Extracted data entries
"""

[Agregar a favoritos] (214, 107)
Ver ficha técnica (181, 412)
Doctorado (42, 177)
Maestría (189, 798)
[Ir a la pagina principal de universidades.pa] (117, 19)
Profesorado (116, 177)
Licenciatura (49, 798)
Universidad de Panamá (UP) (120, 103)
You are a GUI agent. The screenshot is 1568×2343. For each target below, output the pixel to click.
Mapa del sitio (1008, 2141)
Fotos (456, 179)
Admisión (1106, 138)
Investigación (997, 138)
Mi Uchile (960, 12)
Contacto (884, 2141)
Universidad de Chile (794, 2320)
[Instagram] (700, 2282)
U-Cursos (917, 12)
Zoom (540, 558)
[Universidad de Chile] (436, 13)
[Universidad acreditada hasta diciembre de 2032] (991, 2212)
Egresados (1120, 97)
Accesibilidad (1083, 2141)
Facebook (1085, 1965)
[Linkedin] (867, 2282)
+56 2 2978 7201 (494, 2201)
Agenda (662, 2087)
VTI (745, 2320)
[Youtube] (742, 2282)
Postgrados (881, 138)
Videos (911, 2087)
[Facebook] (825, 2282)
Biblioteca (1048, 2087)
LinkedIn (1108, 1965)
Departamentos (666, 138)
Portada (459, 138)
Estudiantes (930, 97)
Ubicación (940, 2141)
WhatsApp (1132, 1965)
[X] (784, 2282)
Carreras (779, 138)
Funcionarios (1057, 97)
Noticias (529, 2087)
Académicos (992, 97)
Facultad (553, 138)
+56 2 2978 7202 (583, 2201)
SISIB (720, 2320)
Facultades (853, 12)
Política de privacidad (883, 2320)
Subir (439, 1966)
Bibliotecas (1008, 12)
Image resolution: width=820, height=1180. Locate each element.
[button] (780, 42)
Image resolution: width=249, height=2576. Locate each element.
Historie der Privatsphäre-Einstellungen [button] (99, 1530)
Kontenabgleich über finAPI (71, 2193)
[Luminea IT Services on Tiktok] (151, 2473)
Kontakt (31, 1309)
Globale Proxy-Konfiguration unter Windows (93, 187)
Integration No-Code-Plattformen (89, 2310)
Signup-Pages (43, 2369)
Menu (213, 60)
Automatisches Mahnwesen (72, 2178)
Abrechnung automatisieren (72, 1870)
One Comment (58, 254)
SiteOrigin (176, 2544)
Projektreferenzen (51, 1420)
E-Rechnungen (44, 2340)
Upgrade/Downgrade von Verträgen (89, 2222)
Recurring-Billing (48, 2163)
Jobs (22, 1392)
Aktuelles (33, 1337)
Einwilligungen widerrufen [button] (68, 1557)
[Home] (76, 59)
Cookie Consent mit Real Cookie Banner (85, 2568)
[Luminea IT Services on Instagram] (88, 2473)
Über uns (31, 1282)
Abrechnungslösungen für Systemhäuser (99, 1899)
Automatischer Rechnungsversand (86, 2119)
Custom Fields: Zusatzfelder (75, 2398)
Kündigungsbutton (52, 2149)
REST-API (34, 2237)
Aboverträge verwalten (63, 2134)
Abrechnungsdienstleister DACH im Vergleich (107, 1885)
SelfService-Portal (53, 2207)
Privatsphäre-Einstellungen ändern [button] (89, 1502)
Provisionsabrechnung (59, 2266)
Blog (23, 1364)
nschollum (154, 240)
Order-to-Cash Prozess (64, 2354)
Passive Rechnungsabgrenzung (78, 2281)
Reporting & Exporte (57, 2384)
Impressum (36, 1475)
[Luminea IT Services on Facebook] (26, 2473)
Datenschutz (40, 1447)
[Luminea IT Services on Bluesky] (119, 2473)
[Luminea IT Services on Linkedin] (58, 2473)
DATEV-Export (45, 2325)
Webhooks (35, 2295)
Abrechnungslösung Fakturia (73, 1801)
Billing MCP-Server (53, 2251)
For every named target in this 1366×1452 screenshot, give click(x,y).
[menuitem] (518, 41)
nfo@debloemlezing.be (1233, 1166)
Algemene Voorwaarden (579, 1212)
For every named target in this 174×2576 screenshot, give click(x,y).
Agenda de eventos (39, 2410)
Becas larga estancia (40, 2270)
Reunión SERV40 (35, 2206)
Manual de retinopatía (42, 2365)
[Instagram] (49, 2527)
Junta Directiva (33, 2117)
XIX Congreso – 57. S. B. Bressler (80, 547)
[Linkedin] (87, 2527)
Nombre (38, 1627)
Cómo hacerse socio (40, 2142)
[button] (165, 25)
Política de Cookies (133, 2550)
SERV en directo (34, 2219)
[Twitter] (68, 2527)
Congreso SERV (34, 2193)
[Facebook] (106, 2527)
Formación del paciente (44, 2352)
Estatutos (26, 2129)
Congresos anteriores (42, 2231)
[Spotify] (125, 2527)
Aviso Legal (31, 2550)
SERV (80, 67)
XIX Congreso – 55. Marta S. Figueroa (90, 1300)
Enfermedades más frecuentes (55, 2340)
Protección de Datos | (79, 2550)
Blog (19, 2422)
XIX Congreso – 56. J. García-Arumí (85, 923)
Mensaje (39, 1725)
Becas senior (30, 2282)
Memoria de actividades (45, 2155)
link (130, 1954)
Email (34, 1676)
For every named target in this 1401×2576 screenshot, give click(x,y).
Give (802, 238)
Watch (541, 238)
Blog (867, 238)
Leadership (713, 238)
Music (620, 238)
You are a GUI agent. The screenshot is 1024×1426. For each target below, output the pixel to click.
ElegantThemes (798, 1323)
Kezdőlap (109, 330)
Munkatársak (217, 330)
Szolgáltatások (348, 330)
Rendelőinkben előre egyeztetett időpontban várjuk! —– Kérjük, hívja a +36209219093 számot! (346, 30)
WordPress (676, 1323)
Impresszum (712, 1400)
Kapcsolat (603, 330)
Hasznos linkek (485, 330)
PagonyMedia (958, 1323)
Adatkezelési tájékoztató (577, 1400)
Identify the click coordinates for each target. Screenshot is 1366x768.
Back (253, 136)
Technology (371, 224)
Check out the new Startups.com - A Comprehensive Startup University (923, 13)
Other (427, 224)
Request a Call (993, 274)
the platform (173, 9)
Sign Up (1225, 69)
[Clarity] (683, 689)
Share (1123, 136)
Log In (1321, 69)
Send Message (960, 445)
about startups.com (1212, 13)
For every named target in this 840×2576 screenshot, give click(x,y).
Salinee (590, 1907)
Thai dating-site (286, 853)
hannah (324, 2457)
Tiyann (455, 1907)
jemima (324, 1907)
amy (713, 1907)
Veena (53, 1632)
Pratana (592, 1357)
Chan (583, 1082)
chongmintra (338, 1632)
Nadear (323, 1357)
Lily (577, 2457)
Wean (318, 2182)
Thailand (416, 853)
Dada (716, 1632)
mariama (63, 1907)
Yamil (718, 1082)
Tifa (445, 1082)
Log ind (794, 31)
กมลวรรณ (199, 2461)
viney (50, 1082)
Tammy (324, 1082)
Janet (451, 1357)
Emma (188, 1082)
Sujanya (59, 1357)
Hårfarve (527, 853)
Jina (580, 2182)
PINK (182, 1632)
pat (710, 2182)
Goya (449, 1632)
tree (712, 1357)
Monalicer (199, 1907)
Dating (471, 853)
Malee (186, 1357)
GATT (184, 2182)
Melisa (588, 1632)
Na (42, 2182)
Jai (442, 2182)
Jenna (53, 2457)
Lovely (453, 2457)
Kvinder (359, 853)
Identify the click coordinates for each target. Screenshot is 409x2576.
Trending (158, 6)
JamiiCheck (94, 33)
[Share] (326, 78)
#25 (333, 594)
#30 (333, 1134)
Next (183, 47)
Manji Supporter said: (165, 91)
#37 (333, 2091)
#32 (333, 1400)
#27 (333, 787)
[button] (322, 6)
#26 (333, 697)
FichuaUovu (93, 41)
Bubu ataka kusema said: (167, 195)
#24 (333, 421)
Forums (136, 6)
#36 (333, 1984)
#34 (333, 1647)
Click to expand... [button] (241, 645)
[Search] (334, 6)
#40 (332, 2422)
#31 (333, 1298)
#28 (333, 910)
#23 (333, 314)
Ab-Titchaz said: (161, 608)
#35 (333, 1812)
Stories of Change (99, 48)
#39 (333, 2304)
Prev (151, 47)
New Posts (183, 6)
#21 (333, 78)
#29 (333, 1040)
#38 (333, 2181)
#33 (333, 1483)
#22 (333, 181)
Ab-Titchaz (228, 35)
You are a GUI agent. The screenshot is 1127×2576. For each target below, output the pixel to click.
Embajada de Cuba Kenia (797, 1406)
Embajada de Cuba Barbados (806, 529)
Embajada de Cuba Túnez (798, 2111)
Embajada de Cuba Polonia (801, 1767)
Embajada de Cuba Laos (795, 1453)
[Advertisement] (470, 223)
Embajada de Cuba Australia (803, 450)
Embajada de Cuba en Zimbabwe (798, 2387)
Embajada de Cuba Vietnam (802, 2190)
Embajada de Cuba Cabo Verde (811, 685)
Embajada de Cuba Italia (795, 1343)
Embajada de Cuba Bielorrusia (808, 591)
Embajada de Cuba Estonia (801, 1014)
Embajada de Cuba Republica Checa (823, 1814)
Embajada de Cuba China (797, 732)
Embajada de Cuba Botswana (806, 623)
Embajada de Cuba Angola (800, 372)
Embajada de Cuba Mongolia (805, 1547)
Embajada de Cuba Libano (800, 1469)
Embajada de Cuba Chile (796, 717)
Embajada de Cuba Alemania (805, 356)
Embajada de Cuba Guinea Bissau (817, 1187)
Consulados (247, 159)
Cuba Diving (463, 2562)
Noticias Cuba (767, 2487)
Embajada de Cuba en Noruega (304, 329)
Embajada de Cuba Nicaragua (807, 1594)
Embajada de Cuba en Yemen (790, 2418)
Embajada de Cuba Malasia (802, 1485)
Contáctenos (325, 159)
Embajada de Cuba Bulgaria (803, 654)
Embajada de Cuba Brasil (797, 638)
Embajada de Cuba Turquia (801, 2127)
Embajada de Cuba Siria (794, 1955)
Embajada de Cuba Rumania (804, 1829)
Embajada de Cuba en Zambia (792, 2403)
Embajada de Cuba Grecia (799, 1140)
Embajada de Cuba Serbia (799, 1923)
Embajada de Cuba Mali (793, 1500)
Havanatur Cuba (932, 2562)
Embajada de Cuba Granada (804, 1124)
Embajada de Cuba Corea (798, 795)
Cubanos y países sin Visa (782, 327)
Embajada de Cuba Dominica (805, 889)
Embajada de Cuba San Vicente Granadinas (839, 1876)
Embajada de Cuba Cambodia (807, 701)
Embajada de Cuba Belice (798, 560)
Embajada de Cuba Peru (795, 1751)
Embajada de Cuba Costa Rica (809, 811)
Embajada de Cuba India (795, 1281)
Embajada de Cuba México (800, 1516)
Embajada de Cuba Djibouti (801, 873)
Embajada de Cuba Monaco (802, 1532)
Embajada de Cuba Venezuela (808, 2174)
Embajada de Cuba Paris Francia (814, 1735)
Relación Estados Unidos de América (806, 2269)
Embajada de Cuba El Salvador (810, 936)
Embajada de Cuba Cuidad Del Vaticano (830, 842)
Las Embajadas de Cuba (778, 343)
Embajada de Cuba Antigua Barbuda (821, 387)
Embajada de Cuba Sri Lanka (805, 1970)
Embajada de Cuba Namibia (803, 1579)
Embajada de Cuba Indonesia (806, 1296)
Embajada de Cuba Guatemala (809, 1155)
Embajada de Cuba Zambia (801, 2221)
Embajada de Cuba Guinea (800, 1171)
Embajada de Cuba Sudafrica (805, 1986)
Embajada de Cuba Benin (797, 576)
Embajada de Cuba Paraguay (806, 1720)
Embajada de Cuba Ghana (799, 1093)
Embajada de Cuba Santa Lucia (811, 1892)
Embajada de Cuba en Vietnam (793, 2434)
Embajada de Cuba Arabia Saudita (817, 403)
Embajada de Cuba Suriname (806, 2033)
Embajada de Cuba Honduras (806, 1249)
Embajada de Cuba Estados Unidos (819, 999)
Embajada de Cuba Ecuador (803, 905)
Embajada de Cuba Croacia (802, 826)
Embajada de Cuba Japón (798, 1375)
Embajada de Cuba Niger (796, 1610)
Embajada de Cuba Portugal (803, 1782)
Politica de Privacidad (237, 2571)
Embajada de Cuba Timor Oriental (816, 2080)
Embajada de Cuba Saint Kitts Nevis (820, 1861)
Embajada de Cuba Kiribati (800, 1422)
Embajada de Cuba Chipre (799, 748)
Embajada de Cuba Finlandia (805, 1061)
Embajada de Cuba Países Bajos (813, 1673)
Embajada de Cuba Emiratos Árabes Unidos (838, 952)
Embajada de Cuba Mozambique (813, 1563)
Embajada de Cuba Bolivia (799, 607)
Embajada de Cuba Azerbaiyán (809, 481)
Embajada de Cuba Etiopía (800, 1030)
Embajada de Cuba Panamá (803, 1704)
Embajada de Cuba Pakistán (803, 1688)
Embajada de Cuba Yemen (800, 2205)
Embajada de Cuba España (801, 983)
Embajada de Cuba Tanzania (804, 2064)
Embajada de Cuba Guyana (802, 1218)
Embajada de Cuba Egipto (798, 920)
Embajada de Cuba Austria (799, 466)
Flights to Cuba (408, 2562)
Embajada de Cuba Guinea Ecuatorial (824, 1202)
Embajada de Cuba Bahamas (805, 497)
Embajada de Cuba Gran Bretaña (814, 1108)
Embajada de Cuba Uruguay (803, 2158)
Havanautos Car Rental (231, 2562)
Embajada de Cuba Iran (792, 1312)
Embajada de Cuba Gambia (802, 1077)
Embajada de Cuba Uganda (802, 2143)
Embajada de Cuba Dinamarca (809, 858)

"""

Required work | Copy out only the lines of the records above from the one with "[Advertisement] (470, 223)" through the one with "Embajada de Cuba Mali (793, 1500)", exactly as they stand, both included.

Output |
[Advertisement] (470, 223)
Embajada de Cuba Australia (803, 450)
Embajada de Cuba en Zimbabwe (798, 2387)
Embajada de Cuba Vietnam (802, 2190)
Embajada de Cuba Cabo Verde (811, 685)
Embajada de Cuba Italia (795, 1343)
Embajada de Cuba Bielorrusia (808, 591)
Embajada de Cuba Estonia (801, 1014)
Embajada de Cuba Republica Checa (823, 1814)
Embajada de Cuba China (797, 732)
Embajada de Cuba Botswana (806, 623)
Embajada de Cuba Angola (800, 372)
Embajada de Cuba Mongolia (805, 1547)
Embajada de Cuba Libano (800, 1469)
Embajada de Cuba Chile (796, 717)
Embajada de Cuba Alemania (805, 356)
Embajada de Cuba Guinea Bissau (817, 1187)
Consulados (247, 159)
Cuba Diving (463, 2562)
Noticias Cuba (767, 2487)
Embajada de Cuba en Noruega (304, 329)
Embajada de Cuba Nicaragua (807, 1594)
Embajada de Cuba en Yemen (790, 2418)
Embajada de Cuba Malasia (802, 1485)
Contáctenos (325, 159)
Embajada de Cuba Bulgaria (803, 654)
Embajada de Cuba Brasil (797, 638)
Embajada de Cuba Turquia (801, 2127)
Embajada de Cuba Siria (794, 1955)
Embajada de Cuba Rumania (804, 1829)
Embajada de Cuba en Zambia (792, 2403)
Embajada de Cuba Grecia (799, 1140)
Embajada de Cuba Serbia (799, 1923)
Embajada de Cuba Mali (793, 1500)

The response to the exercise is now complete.